Objectives: Low protein diets (LPDs) are milestones in chronic kidney disease (CKD). Concerns over compliance and safety limit their use. The aim of this study was to test the feasibility and main results of a multiple-choice approach to LPDs, adapted to patient preferences.

Methods: From December 2007 to January 2013, all CKD patients (stages 4/5; progressive stage 3) without contraindications (malnutrition, short life expectancy), were offered two main LPDs (proteins 0.6 g/kg daily): Vegan supplemented (LPD-KA) or with "aproteic" commercial food (LPD-ACF). LPDs followed a qualitative approach based on forbidden and allowed food; one to three free meals per week, and flexible control policy (1-3 mo). Start of dialysis, death, and combined outcome (death-dialysis) were analyzed by Kaplan-Meier curves and Cox model.
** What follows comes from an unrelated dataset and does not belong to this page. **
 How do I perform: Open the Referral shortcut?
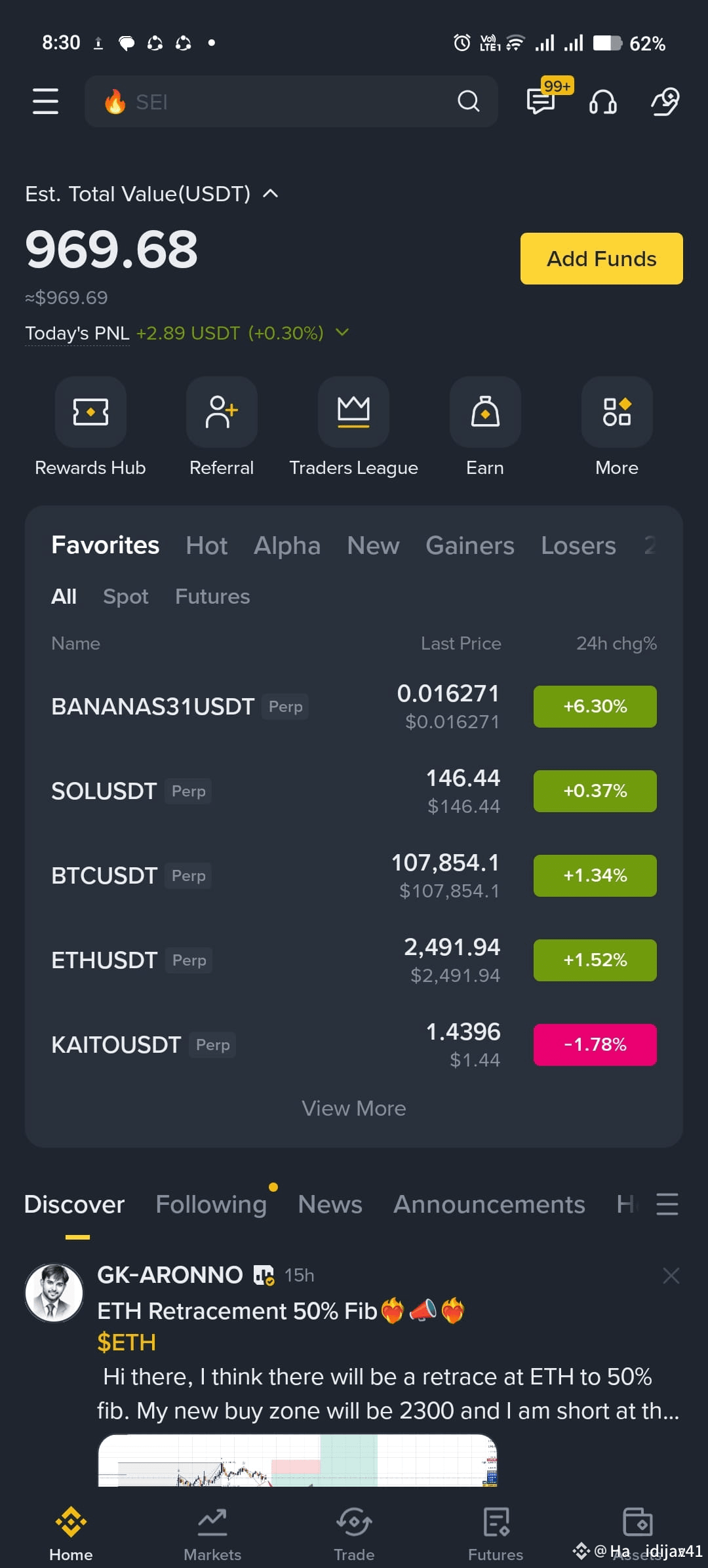[222, 412]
Comparison with dialysis in patients with glomerular filtration rate (GRF) <15 mL/min, (corresponding to "early" dialysis start) employed standardized mortality rates, with respect to the Italian and the United States Dialysis Registry.
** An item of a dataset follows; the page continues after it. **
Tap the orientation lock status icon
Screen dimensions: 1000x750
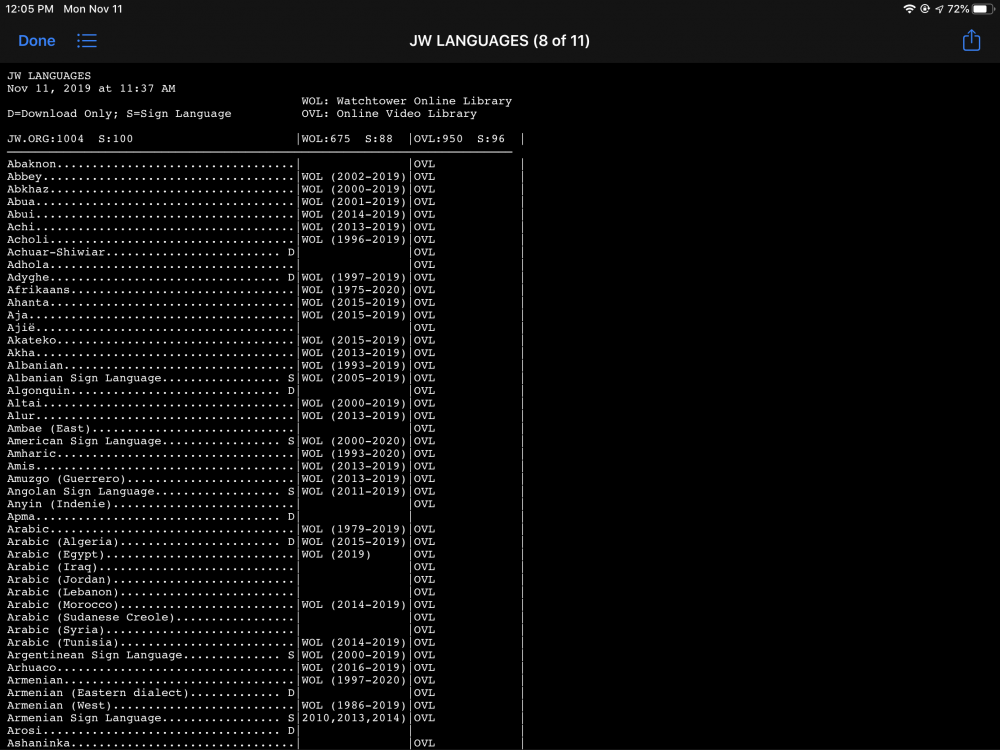coord(925,9)
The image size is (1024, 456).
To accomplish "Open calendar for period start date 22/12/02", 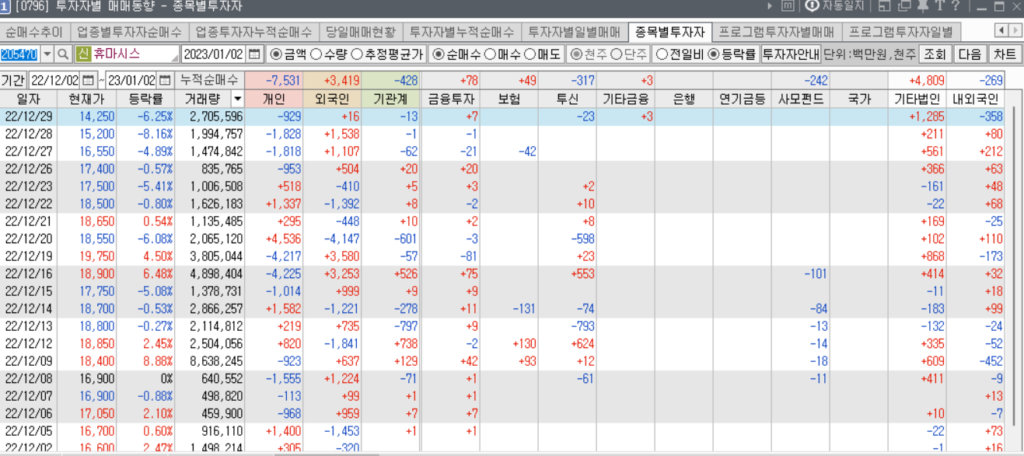I will pos(88,79).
Results: One hundred eighty-five patients (222 patient-years) started at least a trial of LPD-KA, 122 (177 patients-years) LPD-ACF; only 3 patients with GFR <30 mL/min denied an LPD trial. Patients who chose LPD-KA were younger than those on LPD-ACF (63 versus 74 y), had less comorbidity (82% versus 93%), higher proteinuria (1.4 versus 0.7 g/d) and lower GFR (17 versus 23 mL/min) (P < 0.001). Median daily protein intake was 0.7 g/kg on both diets (Maroni-Mitch formula). The combined outcome (death or dialysis) was not influenced by the diet chosen (Cox analysis). Relative risk for death on the diet (patients with GFR <15 mL/min) was 0.5 with respect to the Italian Registry and 0.3 to the United States Dialysis Registry. The diets had comparable costs (1 y on dialysis: 50 patient-years on LPD).

Conclusions: The choice of diet is strictly linked to patient characteristics, thus supporting a multiple-choice offer. Once corrected for baseline data, both LPDs led to similar results, suggesting at least survival equivalence with dialysis, at lesser cost.